Prompt — Reproduce the listing from the line with "The image size is (1174, 635)." up to and including the line with "tap(1055, 21)", leaving out the pictures.
===== Source records =====
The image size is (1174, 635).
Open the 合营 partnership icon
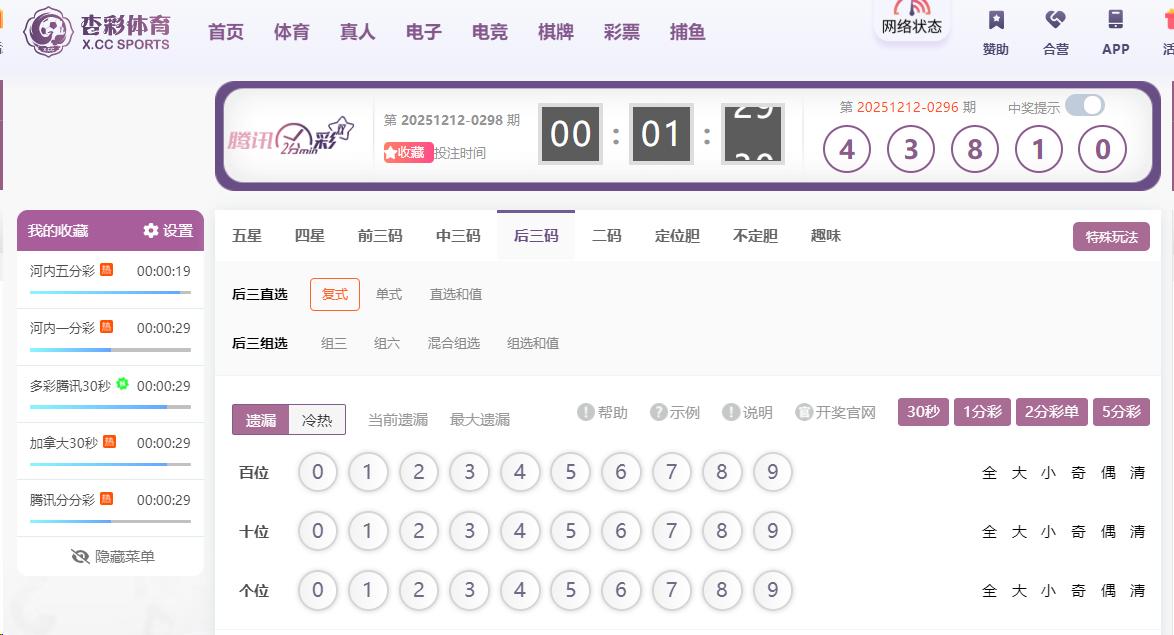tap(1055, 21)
=====
===== Source records =====
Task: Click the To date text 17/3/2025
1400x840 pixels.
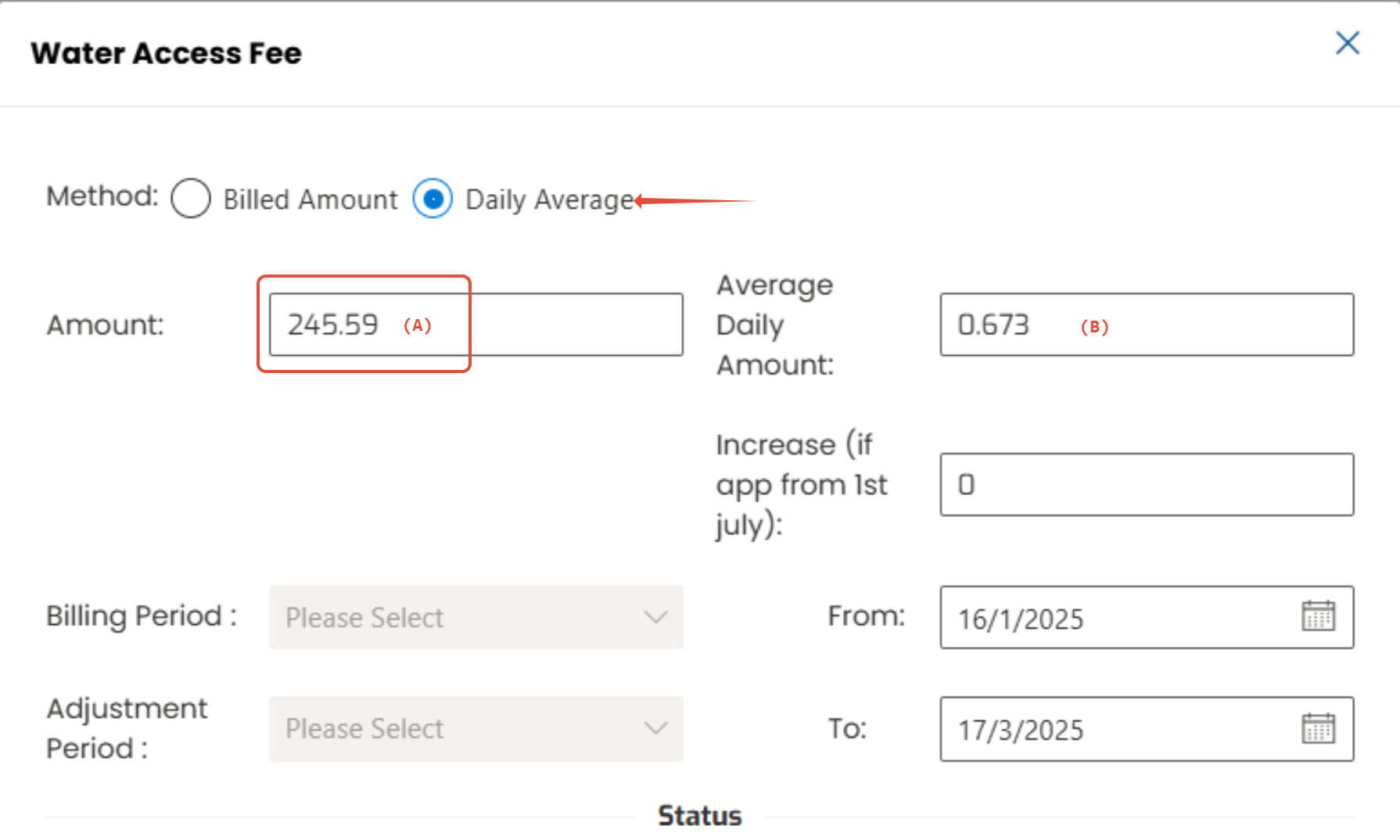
=====
===== Source records =====
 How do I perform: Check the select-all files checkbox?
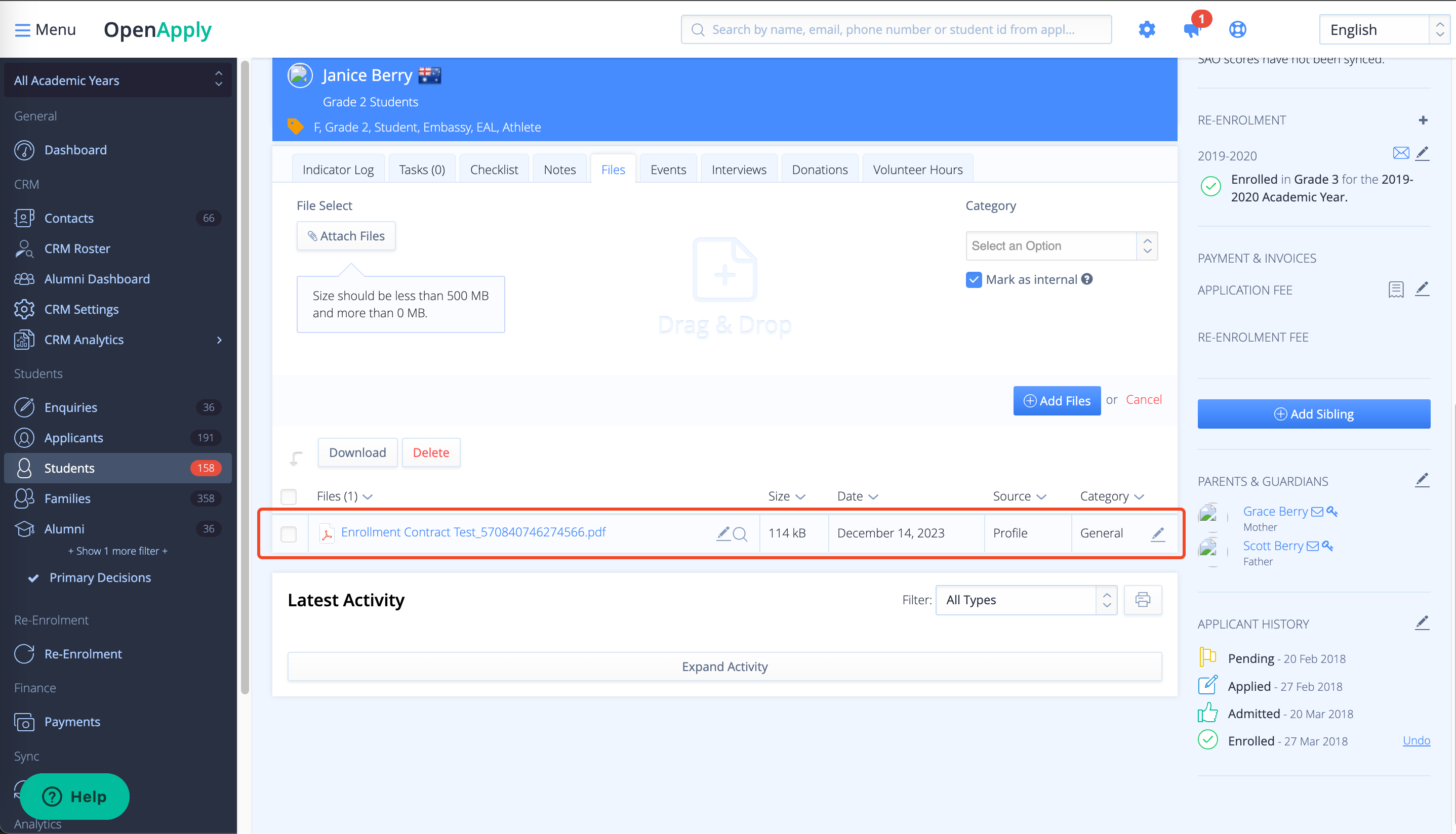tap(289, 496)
=====
Result for this task —
The image size is (1174, 635).
Open the 合营 partnership icon
tap(1055, 21)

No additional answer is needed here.